Мы поднялись на пригорок. Отсюда нам виден Холмен-коллен и за ним — город. Чувство, что за мной наблюдают, заставляет меня поднять голову. Я вздрагиваю. Опять он. Как и два года назад.
Ястреб.
Аня следит за моим взглядом.
— Смотри, ястреб! — весело кричит она.
Я рад, что ничего не сказал ей о ястребе. Во мне просыпается какое-то жуткое чувство. Во рту появляется привкус крови. Ястреб висит над нами в воздухе, нас отделяют всего какие-то сто метров.
— К счастью, мы не куры, не кошки и не мыши, — говорит Аня.
Я киваю, но не могу вымолвить ни слова.
— Тебе нехорошо? — испуганно спрашивает она.
— Все в порядке, — отвечаю я и вдруг замечаю, что мы остановились. Я делаю шаг. — Расскажи мне еще что-нибудь о себе, — прошу я.
Мне хочется, чтобы она рассказала мне все: о своей жизни, о жизни единственного ребенка в семье, живущей на Эльвефарет, о том, когда начала играть на рояле. Мне интересно, почему она учится в частной школе.

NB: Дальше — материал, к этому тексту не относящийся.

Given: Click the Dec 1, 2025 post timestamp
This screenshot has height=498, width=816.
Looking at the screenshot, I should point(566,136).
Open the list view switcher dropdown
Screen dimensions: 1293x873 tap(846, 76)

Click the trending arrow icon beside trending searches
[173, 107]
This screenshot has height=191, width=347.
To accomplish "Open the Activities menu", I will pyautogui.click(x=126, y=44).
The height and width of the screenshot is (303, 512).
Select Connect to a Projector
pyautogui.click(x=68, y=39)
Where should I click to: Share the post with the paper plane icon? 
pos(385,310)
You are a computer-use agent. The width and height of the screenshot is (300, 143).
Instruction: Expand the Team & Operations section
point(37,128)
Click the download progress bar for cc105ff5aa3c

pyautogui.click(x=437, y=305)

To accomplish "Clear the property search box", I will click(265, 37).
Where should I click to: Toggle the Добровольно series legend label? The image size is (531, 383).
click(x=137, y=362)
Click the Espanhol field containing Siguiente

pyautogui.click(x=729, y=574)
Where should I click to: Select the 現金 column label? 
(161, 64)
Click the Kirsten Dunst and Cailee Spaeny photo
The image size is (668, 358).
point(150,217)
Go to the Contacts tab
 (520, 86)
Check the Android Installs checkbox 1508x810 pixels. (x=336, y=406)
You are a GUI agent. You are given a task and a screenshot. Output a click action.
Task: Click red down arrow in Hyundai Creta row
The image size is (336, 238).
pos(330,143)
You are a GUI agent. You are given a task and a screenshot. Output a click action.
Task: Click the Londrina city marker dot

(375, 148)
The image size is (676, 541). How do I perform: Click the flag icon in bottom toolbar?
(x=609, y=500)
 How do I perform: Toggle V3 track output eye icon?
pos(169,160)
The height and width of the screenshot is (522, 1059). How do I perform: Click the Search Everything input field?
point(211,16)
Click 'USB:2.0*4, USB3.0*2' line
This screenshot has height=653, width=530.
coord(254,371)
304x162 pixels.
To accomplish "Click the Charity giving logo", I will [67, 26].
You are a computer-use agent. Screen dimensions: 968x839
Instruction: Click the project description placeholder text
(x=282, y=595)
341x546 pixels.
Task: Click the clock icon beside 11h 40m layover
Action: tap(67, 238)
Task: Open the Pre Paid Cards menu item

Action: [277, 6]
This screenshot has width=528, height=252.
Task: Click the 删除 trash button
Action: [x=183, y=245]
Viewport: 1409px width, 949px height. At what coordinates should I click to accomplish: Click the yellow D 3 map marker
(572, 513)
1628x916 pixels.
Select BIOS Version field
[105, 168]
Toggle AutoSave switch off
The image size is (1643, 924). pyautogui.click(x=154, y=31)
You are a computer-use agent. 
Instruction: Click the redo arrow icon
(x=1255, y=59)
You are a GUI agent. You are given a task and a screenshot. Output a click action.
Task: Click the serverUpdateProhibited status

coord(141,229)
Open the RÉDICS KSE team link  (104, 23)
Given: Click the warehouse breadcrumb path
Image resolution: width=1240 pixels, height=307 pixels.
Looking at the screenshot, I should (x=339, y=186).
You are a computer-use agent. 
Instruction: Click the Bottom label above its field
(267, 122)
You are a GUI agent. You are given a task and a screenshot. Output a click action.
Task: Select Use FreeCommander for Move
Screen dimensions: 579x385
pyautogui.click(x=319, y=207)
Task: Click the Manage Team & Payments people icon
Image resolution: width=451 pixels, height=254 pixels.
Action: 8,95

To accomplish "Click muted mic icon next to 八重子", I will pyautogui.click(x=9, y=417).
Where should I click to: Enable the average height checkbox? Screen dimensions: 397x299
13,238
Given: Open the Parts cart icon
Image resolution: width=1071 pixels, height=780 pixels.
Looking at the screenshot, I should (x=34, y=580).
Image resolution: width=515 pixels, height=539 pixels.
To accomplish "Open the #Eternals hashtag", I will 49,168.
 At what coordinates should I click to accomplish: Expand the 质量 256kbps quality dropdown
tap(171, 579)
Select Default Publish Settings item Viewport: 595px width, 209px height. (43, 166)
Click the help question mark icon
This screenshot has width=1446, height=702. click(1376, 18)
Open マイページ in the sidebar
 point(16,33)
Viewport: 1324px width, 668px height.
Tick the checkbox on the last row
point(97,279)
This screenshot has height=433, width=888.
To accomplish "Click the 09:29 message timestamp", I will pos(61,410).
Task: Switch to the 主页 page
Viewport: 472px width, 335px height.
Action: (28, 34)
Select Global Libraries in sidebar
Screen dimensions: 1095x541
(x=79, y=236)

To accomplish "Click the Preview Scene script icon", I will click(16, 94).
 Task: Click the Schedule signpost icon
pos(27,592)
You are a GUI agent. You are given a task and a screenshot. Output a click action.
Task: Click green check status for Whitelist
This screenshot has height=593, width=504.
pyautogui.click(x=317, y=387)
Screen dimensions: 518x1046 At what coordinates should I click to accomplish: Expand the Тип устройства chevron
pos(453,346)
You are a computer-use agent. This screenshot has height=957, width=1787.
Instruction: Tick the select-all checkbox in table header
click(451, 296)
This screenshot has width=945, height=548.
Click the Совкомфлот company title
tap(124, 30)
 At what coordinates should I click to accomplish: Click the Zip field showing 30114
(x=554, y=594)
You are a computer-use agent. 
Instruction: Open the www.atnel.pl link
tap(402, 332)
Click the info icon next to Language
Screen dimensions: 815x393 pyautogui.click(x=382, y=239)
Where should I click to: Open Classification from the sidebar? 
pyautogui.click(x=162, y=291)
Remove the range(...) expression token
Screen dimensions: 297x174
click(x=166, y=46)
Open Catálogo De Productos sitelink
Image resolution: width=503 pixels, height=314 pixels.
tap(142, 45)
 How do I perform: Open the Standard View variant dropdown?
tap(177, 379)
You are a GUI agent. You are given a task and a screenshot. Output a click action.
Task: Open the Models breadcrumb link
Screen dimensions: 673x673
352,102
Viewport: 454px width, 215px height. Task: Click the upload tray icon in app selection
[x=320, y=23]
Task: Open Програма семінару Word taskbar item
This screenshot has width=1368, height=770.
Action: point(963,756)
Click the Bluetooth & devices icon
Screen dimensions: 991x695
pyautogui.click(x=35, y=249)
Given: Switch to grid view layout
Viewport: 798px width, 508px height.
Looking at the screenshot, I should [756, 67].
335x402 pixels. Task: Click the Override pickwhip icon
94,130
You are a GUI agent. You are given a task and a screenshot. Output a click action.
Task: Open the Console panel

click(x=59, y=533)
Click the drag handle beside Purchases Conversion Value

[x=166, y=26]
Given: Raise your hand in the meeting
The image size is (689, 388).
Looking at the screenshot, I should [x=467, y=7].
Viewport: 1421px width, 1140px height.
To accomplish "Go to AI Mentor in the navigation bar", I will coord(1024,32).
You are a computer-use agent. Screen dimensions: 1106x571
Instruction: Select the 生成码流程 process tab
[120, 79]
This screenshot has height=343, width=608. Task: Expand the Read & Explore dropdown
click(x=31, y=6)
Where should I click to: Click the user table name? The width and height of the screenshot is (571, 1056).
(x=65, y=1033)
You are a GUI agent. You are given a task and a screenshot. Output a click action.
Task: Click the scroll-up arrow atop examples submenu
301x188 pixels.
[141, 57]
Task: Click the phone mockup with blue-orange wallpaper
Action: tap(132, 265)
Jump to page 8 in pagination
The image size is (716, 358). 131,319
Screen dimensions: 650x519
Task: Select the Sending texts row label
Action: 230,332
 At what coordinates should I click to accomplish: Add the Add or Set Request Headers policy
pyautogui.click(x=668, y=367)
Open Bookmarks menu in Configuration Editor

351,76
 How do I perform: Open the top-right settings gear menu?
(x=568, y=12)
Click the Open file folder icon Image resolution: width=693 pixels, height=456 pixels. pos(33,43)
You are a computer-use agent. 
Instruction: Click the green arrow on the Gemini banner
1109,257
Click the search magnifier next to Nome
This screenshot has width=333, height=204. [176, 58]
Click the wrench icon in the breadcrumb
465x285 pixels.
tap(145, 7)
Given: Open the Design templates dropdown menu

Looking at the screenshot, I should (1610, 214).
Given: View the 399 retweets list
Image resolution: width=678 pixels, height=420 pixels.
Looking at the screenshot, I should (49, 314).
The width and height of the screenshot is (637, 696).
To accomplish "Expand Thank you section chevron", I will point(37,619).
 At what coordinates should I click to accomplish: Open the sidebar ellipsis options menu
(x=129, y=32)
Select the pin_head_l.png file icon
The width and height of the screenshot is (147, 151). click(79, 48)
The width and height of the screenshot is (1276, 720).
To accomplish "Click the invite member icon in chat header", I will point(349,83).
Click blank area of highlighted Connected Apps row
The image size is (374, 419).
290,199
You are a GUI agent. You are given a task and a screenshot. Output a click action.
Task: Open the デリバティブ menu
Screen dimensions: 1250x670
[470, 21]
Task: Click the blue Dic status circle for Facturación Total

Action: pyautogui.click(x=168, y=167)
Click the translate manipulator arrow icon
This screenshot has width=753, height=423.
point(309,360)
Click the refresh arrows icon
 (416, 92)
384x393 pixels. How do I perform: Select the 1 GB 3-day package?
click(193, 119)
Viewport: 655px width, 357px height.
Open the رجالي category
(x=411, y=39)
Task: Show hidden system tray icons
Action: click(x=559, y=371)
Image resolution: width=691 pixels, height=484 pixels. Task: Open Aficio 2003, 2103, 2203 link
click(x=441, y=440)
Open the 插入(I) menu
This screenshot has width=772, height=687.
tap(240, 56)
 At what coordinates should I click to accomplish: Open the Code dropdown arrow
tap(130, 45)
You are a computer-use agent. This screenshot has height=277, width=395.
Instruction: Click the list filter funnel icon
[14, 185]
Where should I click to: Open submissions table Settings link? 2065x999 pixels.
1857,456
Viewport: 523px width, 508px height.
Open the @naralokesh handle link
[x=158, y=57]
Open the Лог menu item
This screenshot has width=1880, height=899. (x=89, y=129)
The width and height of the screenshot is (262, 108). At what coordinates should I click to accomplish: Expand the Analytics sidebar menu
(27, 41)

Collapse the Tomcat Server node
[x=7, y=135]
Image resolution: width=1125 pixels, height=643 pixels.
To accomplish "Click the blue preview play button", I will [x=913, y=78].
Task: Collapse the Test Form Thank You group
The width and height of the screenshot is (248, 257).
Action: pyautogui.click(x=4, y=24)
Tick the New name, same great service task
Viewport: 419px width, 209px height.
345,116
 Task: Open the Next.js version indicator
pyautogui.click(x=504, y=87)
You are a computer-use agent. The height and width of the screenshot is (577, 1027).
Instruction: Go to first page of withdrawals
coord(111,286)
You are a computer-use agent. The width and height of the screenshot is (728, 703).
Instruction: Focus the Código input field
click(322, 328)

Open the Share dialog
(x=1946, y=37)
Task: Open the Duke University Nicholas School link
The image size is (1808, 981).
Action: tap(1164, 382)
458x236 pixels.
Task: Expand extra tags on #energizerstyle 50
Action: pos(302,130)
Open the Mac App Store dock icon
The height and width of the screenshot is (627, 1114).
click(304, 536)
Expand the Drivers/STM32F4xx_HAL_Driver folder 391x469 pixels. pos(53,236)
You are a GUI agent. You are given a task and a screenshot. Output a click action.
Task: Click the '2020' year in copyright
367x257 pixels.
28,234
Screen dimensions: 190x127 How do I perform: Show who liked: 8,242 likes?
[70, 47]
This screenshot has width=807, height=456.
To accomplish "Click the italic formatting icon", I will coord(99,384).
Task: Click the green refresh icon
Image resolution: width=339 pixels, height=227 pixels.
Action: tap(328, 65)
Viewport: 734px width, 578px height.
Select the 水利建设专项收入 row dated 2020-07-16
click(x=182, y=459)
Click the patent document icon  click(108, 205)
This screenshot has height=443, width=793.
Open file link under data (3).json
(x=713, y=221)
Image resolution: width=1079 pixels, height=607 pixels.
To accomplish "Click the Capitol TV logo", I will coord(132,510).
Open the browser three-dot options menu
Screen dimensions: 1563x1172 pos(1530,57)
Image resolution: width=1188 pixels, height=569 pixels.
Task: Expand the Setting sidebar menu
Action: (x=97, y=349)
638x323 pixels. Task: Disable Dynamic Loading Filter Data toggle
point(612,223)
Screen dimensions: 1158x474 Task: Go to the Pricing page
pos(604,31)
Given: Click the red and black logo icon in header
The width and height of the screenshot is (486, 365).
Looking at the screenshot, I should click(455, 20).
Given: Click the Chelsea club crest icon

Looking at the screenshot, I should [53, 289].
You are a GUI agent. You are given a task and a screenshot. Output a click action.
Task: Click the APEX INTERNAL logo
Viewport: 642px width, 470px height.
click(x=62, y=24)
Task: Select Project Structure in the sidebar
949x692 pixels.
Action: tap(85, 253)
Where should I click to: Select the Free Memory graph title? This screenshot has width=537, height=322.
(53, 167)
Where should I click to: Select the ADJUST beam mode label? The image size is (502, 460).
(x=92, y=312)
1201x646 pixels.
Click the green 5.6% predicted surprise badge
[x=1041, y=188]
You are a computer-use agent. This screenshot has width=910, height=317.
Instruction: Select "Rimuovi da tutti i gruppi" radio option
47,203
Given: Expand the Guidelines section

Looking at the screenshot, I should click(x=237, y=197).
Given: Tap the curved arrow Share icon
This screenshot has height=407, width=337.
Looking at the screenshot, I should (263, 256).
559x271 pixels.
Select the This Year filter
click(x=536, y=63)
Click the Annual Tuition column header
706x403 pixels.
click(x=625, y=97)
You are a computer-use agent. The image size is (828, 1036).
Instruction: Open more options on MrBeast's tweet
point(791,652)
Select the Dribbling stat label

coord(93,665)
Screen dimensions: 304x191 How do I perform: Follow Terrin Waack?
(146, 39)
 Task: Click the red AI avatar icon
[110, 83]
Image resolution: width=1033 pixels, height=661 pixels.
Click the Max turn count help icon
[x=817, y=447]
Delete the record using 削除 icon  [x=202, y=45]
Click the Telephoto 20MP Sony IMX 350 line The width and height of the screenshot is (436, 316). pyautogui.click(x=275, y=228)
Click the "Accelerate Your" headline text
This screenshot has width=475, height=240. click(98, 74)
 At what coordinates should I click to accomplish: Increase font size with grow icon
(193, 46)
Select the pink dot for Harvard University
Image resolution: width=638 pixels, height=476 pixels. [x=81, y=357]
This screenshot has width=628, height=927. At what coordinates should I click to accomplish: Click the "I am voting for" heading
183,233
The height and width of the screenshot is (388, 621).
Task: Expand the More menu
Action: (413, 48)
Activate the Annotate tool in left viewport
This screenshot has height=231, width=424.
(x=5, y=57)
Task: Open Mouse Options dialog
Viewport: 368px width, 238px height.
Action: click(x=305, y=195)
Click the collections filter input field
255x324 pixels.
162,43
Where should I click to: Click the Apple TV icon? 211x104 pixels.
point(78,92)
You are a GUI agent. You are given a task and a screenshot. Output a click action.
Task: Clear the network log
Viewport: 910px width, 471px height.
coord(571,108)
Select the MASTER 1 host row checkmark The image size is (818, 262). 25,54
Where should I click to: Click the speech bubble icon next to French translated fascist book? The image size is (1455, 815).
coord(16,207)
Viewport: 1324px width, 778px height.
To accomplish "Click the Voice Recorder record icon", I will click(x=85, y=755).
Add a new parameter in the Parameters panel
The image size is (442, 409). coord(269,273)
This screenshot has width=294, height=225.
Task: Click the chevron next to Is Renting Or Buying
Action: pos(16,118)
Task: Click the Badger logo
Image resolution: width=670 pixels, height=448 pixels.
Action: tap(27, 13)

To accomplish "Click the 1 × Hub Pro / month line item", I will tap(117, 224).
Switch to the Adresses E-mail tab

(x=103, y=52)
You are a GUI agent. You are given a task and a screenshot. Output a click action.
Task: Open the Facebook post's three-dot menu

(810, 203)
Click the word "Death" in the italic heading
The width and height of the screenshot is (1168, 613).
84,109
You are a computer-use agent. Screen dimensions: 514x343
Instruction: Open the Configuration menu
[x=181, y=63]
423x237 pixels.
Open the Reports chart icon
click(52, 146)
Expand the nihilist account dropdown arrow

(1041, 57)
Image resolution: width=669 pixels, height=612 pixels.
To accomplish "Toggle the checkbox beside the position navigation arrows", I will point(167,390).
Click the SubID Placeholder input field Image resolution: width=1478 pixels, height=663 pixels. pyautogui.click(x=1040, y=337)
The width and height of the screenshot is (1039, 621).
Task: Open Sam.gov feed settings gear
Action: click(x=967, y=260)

Она начинает рассказывать о своем папе, хотя мысль купить для дочери рояль принадлежала ее маме. Говорит, что любит спорт, любит тренироваться и бегать, что она хорошо играет в хоккей с мячом. Аня рассказывает просто и безразлично, но вдруг нерешительно умолкает, словно не совсем мне доверяет. Я узнаю, что Человек с карманным фонариком помешан на проигрывателях. Аня знает все главные названия. Она рассказывает, что у них в гостиной стоят большие динамики Таnnоу. Красивые динамики AR появились позже. В цокольном этаже установлены знаменитые электростатические динамики Quad. He говоря уже о всяких усилителях от Mackintosh, которые светятся у них на подоконнике. Я так и вижу их: темные, немного мрачные, как американские индустриальные города по ночам. Я вспоминаю, что дома у Фердинанда видел нечто подобное. Аня идет рядом со мной. Мысленно она сейчас дома, в родных стенах. Наверное, она очень любит свой дом, думаю я. Она рассказывает о музыкальном центре Garrard с тонармом SME и о дорогих адаптерах Shure. Ее отец заказал их в Японии у своего коллеги, для которого адаптеры были увлечением. Он продавал их нейрохирургам во всем мире по тысяче крон за штуку.